En analysant les dispositions législatives françaises, le guide souligne le fait que l’article 445-1-1 du Code pénal a une double nature. D'une part, cet article a un champ d'application large puisqu’il se réfère à tout « acteur d'une manifestation sportive ». D'autre part, son champ d'application est étroit car il exige une modification effective du déroulement normal et équitable de la manifestation sportive.
Le guide fait ressortir plusieurs bonnes pratiques à destination des États :
Incriminer les faits de corruption, tant passif qu’actif, des acteurs privés ;
Étendre l’application des incriminations de corruption privée aux employés des organisations sportives, aux athlètes, aux arbitres, aux juge-arbitres et aux arbitres ;
Étendre le champ d’application des incriminations aux événements sportifs comme le font les législations espagnoles et états-uniennes ;
Ne pas restreindre le champ d’application à des formes spéciales de préjudice comme le fait la législation française en exigeant une modification effective du déroulement normal et équitable de la manifestation sportive.
En troisième lieu, ce guide revient sur les sanctions à appliquer en matière de corruption sportive.
Il est rappelé qu’il est largement connu et accepté que c'est la probabilité perçue d'être détecté et puni, et non la sévérité des sanctions imposées, qui a l'impact le plus important sur le comportement des personnes impliquées dans des activités illicites. Les mesures disciplinaires jouent alors un rôle décisif dans la lutte contre la corruption, bien que des sanctions pénales doivent être appliquées aux actes de corruption les plus graves. Différents types de sanctions pénales peuvent être appliqués en cas de corruption : amendes, peines d'emprisonnement, confiscation du produit de l’infraction, suspension, exclusion, suppression ou autres limitations des droits.
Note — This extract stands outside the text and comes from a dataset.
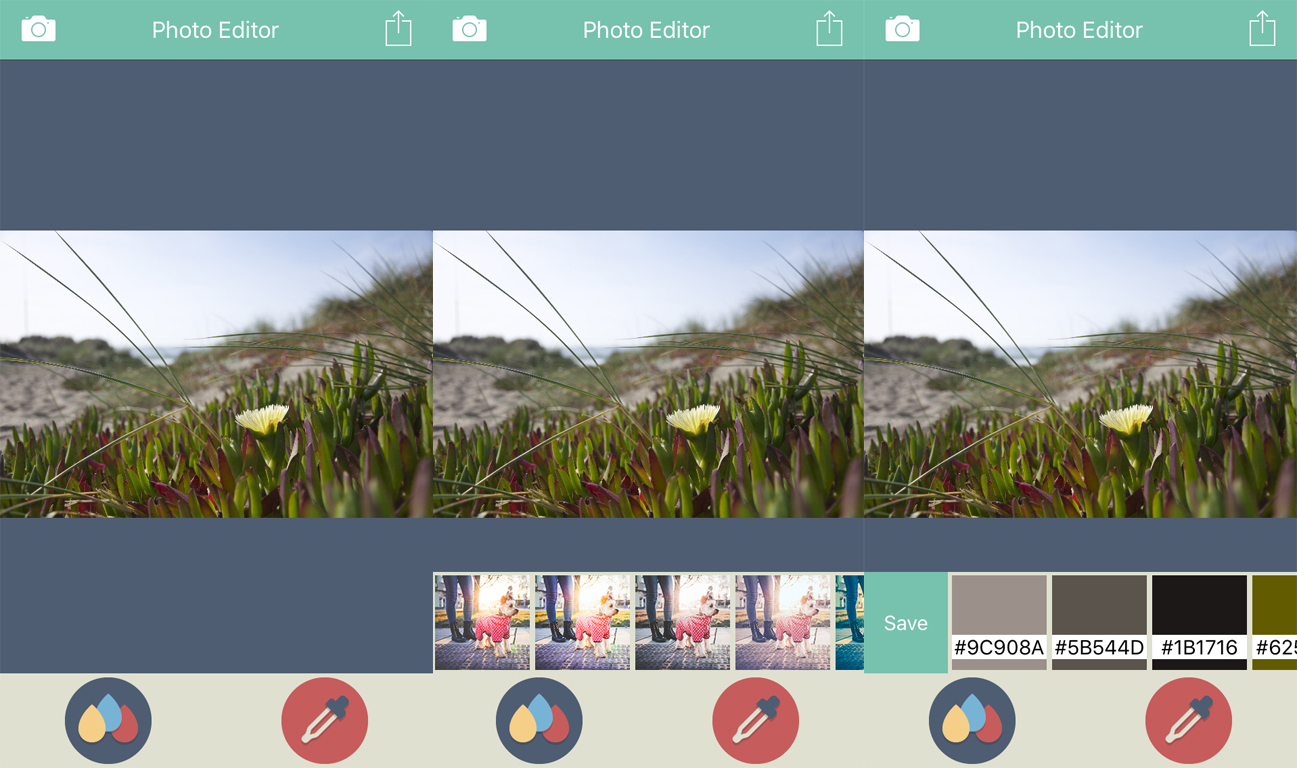Tap share icon in right screen header
Image resolution: width=1297 pixels, height=768 pixels.
[1262, 28]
Il est notamment mis en exergue les différentes méthodes nationales de calcul de l’amende ou encore l’importance de la limitation de droit dans la sanction. Ainsi, la législation espagnole prévoit comme peine la déchéance d'obtenir des subventions et des aides publiques, de passer des contrats avec des organismes, des agences ou des entités faisant partie du secteur public, et de bénéficier d'incitations ou d'avantages fiscaux et de sécurité sociale.
Enfin, le guide mentionne l’importance des dispositifs de signalement des faits de corruption sportive et celle de la protection des lanceurs d’alerte. À cet égard, il est rappelé les principes publiés dans le guide co-rédigé par le CIO et l’ONUDC dénommé « A practical guide for development and implementation ».